In Stable Diffusion 1.5, images are basically generated at 512px × 512px.
Recent YouTube resolution is 1920×1080 (1080p), and those who usually draw might prepare a canvas around 3000px. Yet, everyone generates around 512px in image generation. Why such low resolution?
There are two main reasons.
- Because it is trained on images around 512px
- Because computational cost jumps up at once when resolution is increased
1. The model is trained around 512px
Stable Diffusion 1.5 is trained mostly on square images of 512px × 512px.
- Vertical and horizontal images are also trimmed to 512px squares for training.
- As a result, it is good at "drawing squares around 512px", but it has not practiced "larger pictures" or "extreme vertical/horizontal shapes" in the first place.

In fact, if you generate at 768px or 1024px, dogs might split and appear as multiple dogs even though you wrote a single dog.

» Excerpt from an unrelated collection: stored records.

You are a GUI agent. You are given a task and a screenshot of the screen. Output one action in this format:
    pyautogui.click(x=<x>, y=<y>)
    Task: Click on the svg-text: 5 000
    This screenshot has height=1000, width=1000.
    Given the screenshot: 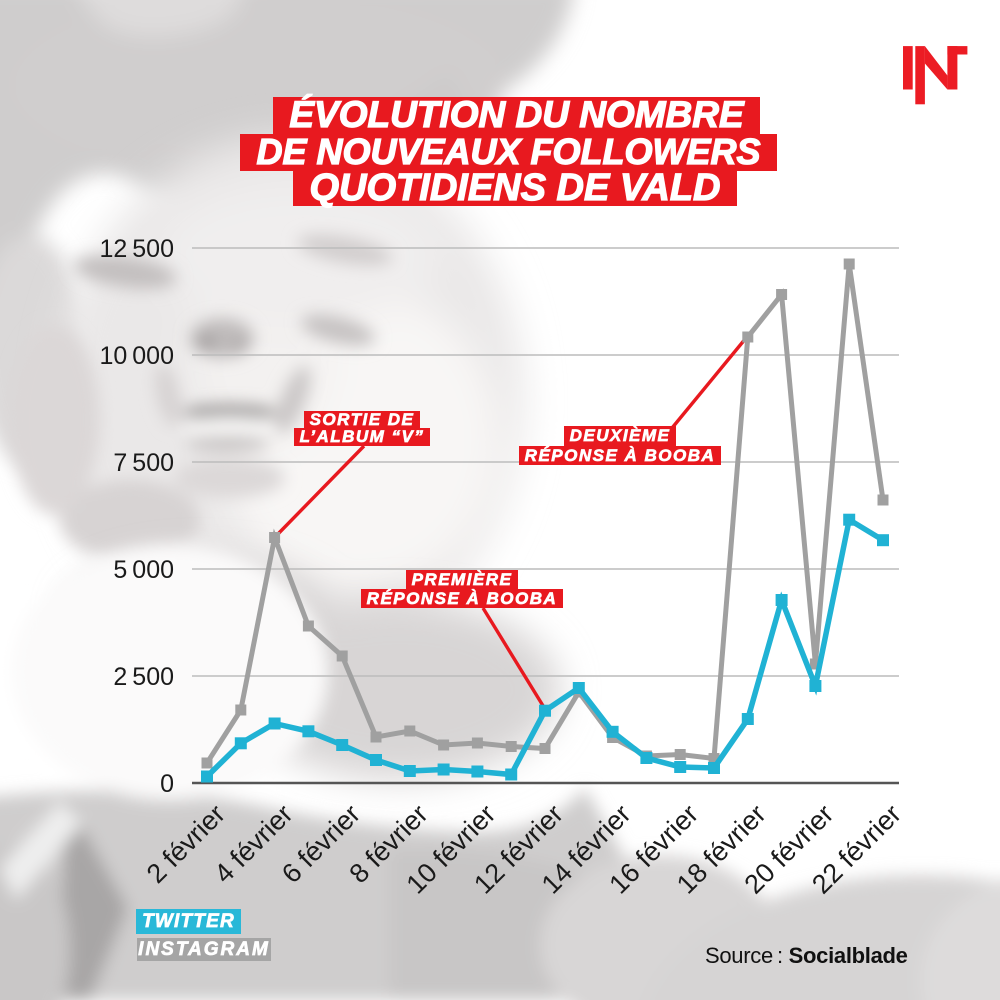 What is the action you would take?
    pyautogui.click(x=144, y=570)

Rather than "generating at 512px", strictly speaking, "it can only generate well around 512px" is the essential reason.
Solution: Hires.fix
One solution is Hires.fix.
- First, generate an image around 512 × 512px which the model is good at.
- Enlarge that image and have it redrawn again using the enlarged image as a draft (image2image).

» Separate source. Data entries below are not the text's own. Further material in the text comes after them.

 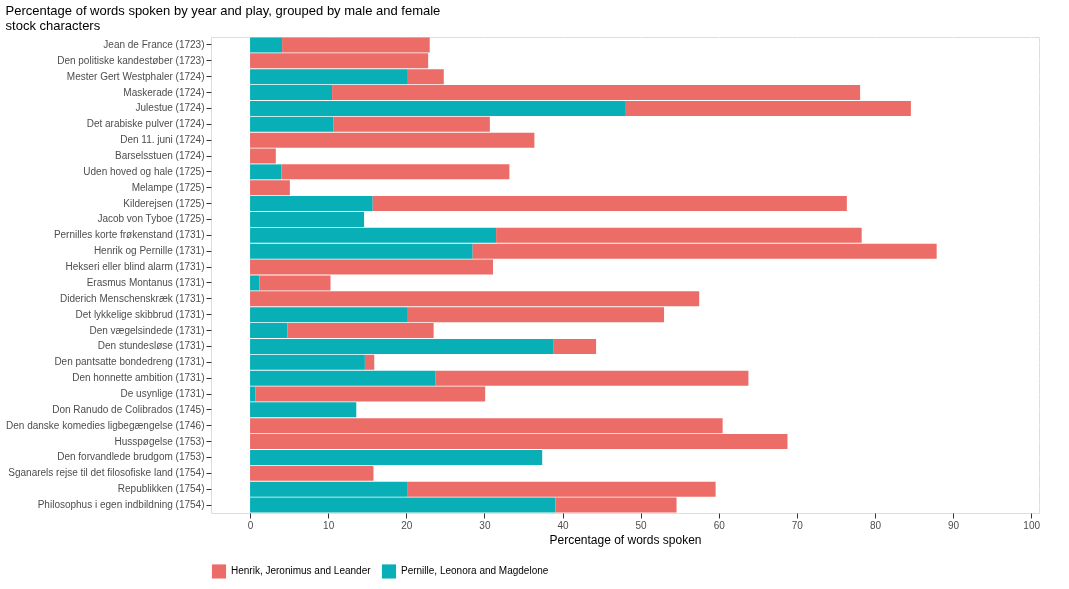 I want to click on y-tick-label: Julestue (1724), so click(x=170, y=108).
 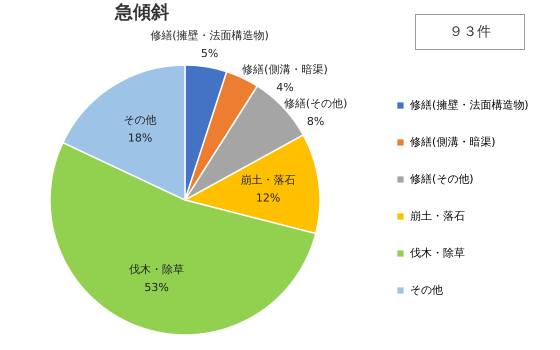 What do you see at coordinates (140, 120) in the screenshot?
I see `slice-label: その他` at bounding box center [140, 120].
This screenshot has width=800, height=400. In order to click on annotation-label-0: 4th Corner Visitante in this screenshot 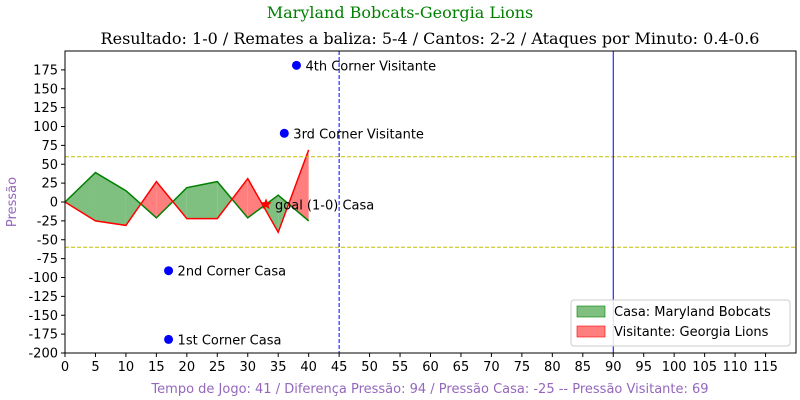, I will do `click(370, 66)`.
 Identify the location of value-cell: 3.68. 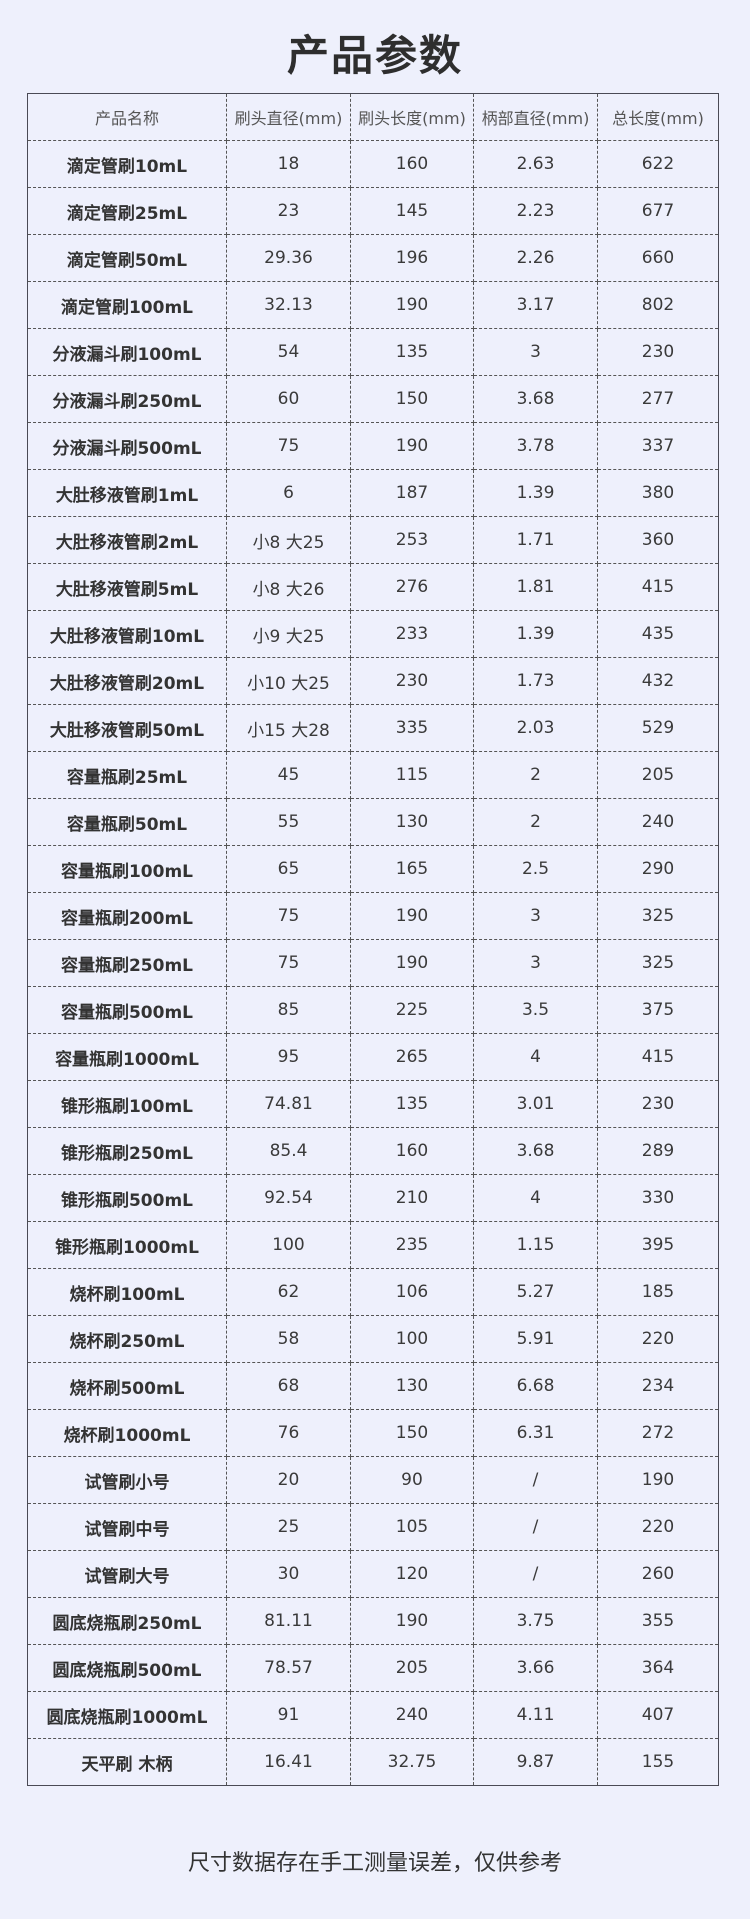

The idea is not to make it draw sizes it is not good at suddenly, but "to go through the size it is good at once, and then make it a large picture".
2. Computational complexity increases at once when resolution is increased
The other is simply a problem of computational complexity.

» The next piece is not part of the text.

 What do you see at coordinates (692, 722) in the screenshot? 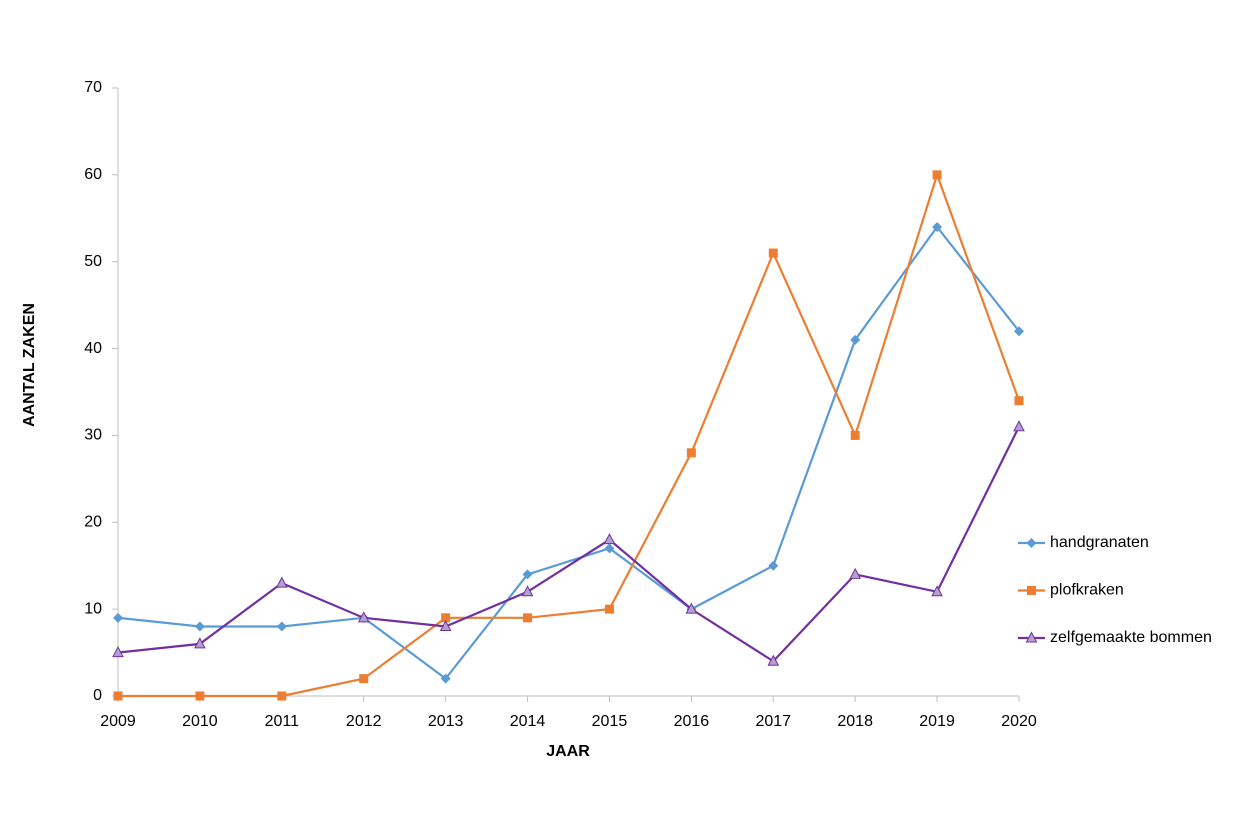
I see `x-tick-label: 2016` at bounding box center [692, 722].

- If width/height is doubled, the number of pixels becomes quadrupled.
- Since the number of Diffusion steps and model size are the same, VRAM and calculation time become a world close to "×4".
The Stable Diffusion 1.5 model itself is relatively compact, but still, if you make it draw a large resolution like 1024px or 2000px as a single image suddenly, the load becomes quite heavy.
Solution: VRAM saving and Tiled methods
There are several options for dealing with when you want to increase resolution.
-
Save VRAM
- Use techniques from Speed and Efficiency to adjust models and precision to suppress VRAM consumption.
-
Use Tiled methods
- Instead of generating one sheet as a whole, use Ultimate SD upscale which divides and combines.
- If you increase the number of divisions like 4 divisions, 8 divisions, theoretically you can make ultra-high resolution images as much as you want.
Story after SDXL
The story so far is basically a premise of the SD1.5 generation. In subsequent models, the handling of training resolution and aspect ratio has been changing little by little.
-
After NovelAI Diffusion
- NovelAI is an image generation service specialized in anime style in the early days, but they devised the dataset and used vertical/horizontal images for training. This made it easier to generate with various aspect ratios.
- Many models that appeared after this generally mix and learn images of various resolutions.
-
SDXL
- The standard for training resolution has risen to 1024px × 1024px.
- Furthermore, in newer models, those that can output relatively stably from low resolution images to higher resolution images (1-2 megapixel class) remain increasing.
- Due to improvements in architecture, extremes like "computational complexity explodes the moment resolution is raised" like in the past are decreasing.
However, the following thinking still does not change.
- Try generating at the "recommended resolution" that the model is best at.
- Based on that, expand with Hires.fix, upscale, or tiled methods as needed.
First, "generate one sheet in the resolution band the model is practicing". 512px was just the starting point for SD1.5.